Update on Energy, Farm and Trade Policy Issues

July 30, 2008 07:00 PM
 

via a special arrangement with Informa Economics, Inc.

Executive summary on key policy topics

NOTE: This column is copyrighted material, therefore reproduction or retransmission is prohibited under U.S. copyright laws.


-- Karsner to depart Dept. of Energy post: Alexander "Andy" Karsner, the assistant secretary of energy for efficiency and renewable energy, will resign from the department at the end of August, the Department of Energy announced Wednesday. Energy Secretary Samuel Bodman said in a statement that Karsner "has been instrumental in accelerating the research and development of cellulosic biofuels, solar, wind, geothermal, and tidal power, as well as advanced vehicle battery storage and hydrogen fuel cells." Karsner frequently testified to Congress regarding renewable fuels, and has been an aggressive supporter of keeping the Renewable Fuels Standard (RFS) at the levels contained in legislation signed into law last December. Karsner said June 12 that granting a waiver of the renewable fuel requirement for 2008 "would be devastating" to the future of the renewable fuels industry.

Records from a data source:
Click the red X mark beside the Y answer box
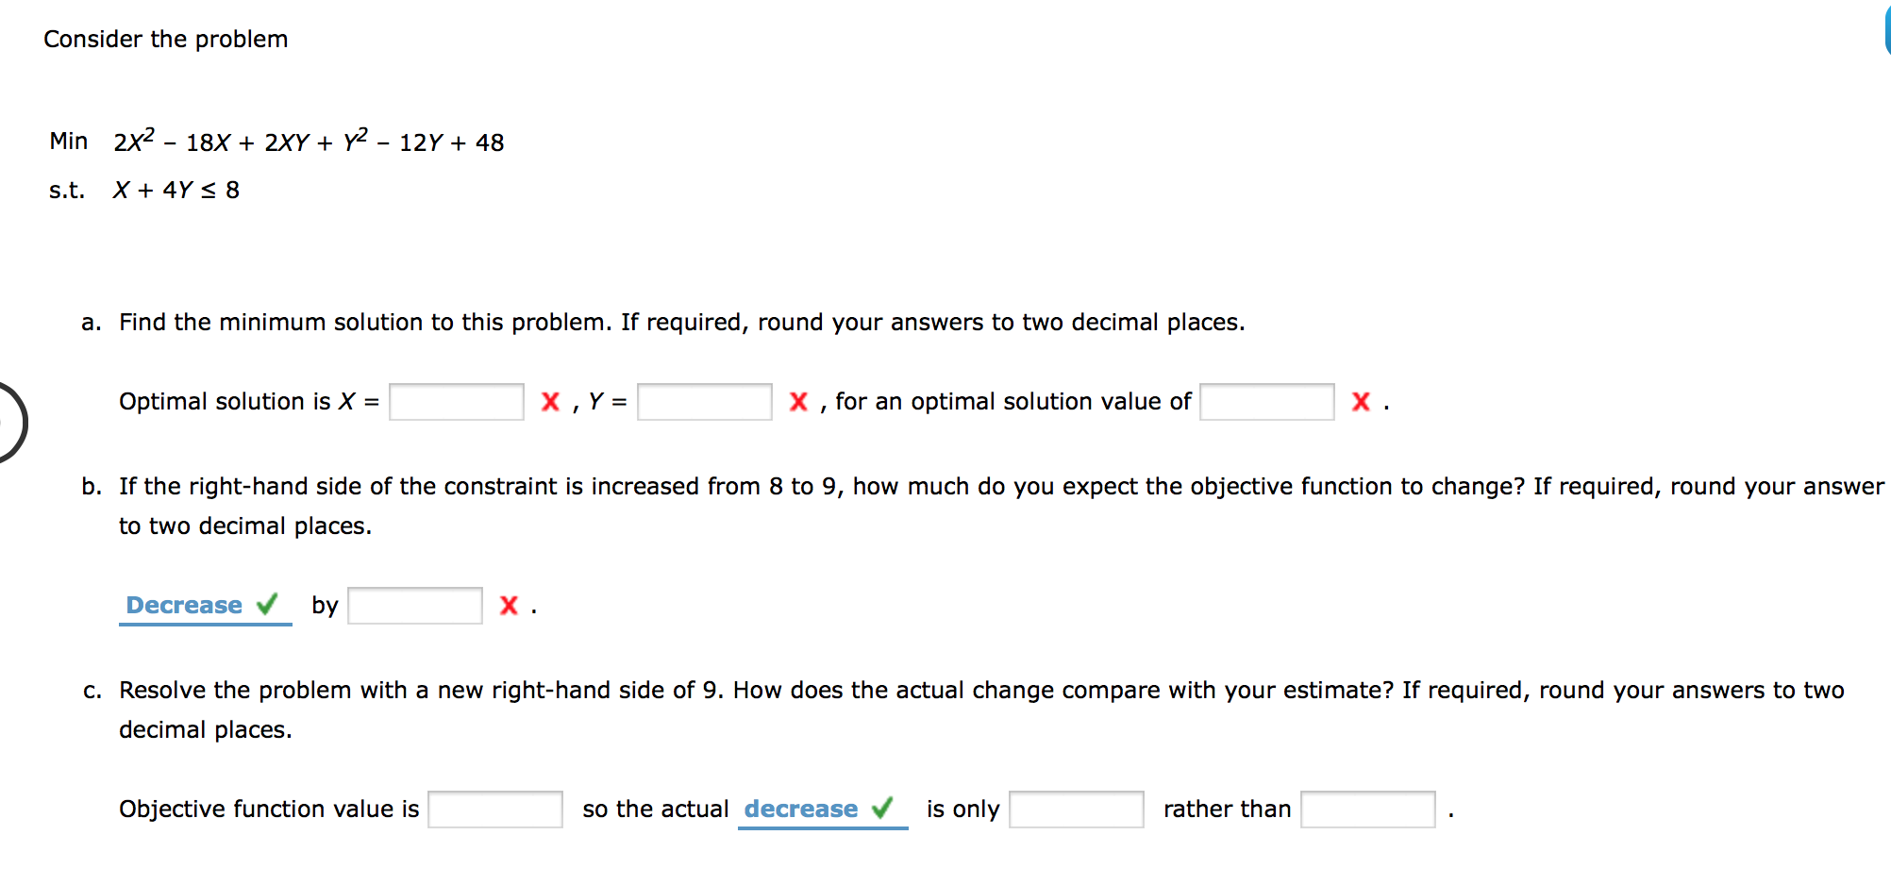Image resolution: width=1891 pixels, height=885 pixels. (x=798, y=402)
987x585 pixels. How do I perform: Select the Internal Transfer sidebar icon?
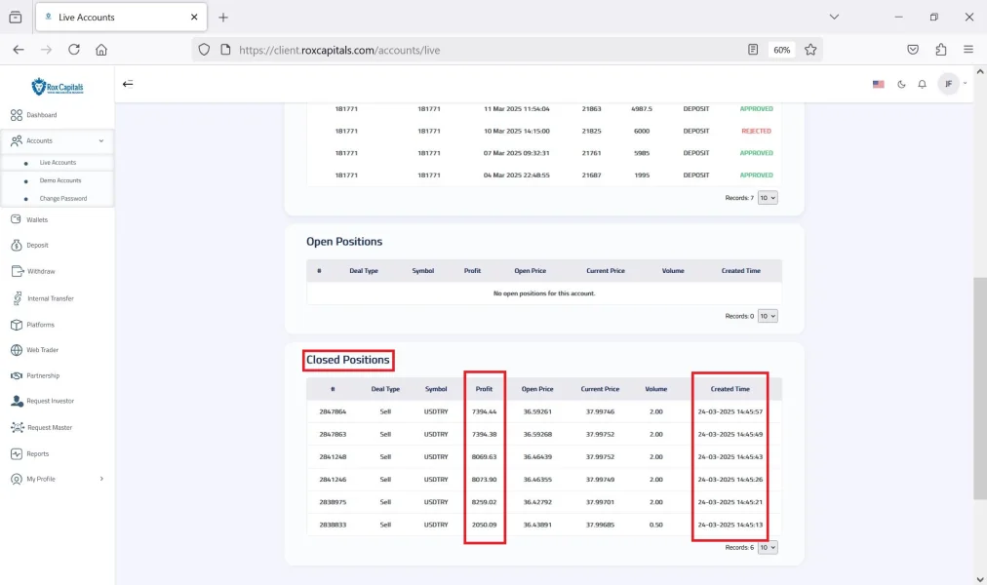[x=18, y=298]
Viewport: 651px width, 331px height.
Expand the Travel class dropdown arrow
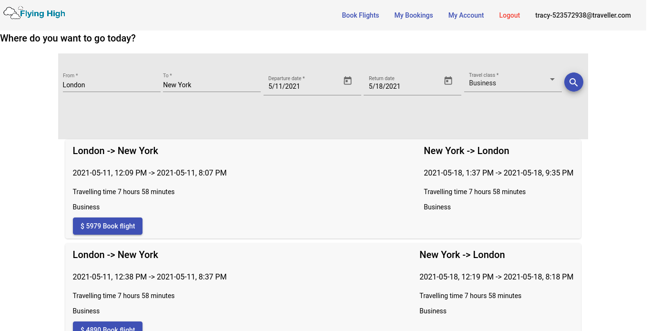(552, 79)
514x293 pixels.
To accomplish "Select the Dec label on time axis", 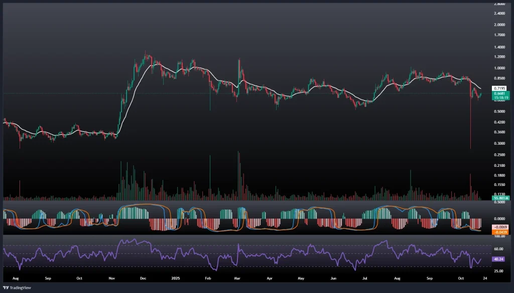I will (143, 277).
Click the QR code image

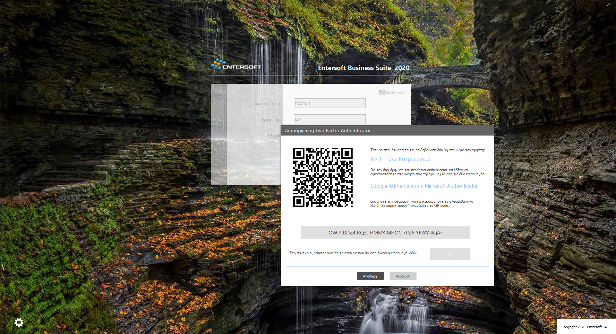[323, 177]
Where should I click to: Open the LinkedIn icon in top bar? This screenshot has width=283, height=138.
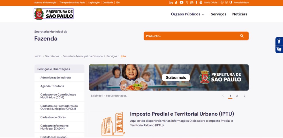point(171,3)
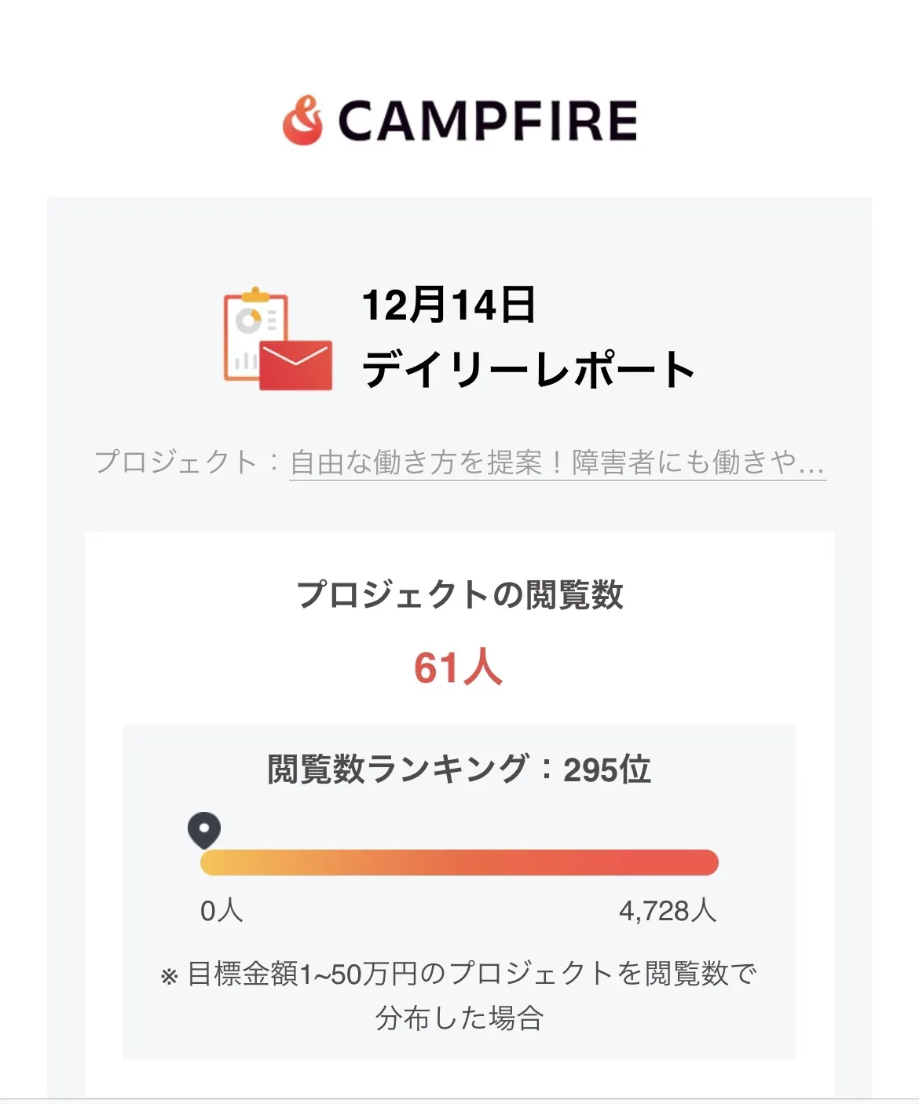Screen dimensions: 919x1104
Task: Click the ※ footnote symbol
Action: [169, 977]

Work to complete:
A – From the energy policy update, copy the part that opens with the words containing "Update on Energy, Farm" and closes with "U.S. copyright laws.".
B – Carry on the energy policy update from the point where it stops.
The lines above are separate material and are not part of the text on energy, farm and trade policy.

Replies:
A –
Update on Energy, Farm and Trade Policy Issues

July 30, 2008 07:00 PM
 

via a special arrangement with Informa Economics, Inc.

Executive summary on key policy topics

NOTE: This column is copyrighted material, therefore reproduction or retransmission is prohibited under U.S. copyright laws.

B –
-- Senate Ag panel hearing on food/fuel debate set for Aug. 18 in Omaha: I previously reported that the Senate Ag Committee would hold a field hearing on the food vs. fuel debate, but the date of the Omaha, Neb.-based field hearing is now set for Aug. 18. The hearing will focus on food, feed and fuel issues and will likely come after the Environmental Protection Agency decides on whether or not to modify the Renewable Fuels Standard (RFS) mandate.


-- Hearing today on energy issues: Western hemisphere energy topics, particularly Brazilian ethanol and declining Mexican oil production, will be discussed during a House Foreign Affairs subcommittee hearing today. Chairman Eliot Engel (D-N.Y.) wants the panel to explore Brazil's development of alternative energies such as sugar cane-based ethanol and its relationship to the memorandum of understanding with the US on biofuels signed in March 2007.


-- Energy battles continue in Congress: A very partisan dispute in Congress continued over dealing with fuel prices. The Senate on Wednesday rejected the energy tax extension measure for the fourth time. The White House issued a veto threat. Senate Republicans insist they be allowed to offer amendments to the energy commodity speculation bill (S 3268). Senate Majority Leader Harry Reid (D-Nev.) withdrew his previous offer of four amendments for each party when the GOP leadership would not agree to a vote on the tax-extender measure.

Over in the House, the energy speculation bill pushed by Rep. Collin Peterson (D-Minn.) failed to get a required two-thirds vote for passage on the suspension calendar, failing by a vote of 276-151. The president announced he would veto the measure anyway.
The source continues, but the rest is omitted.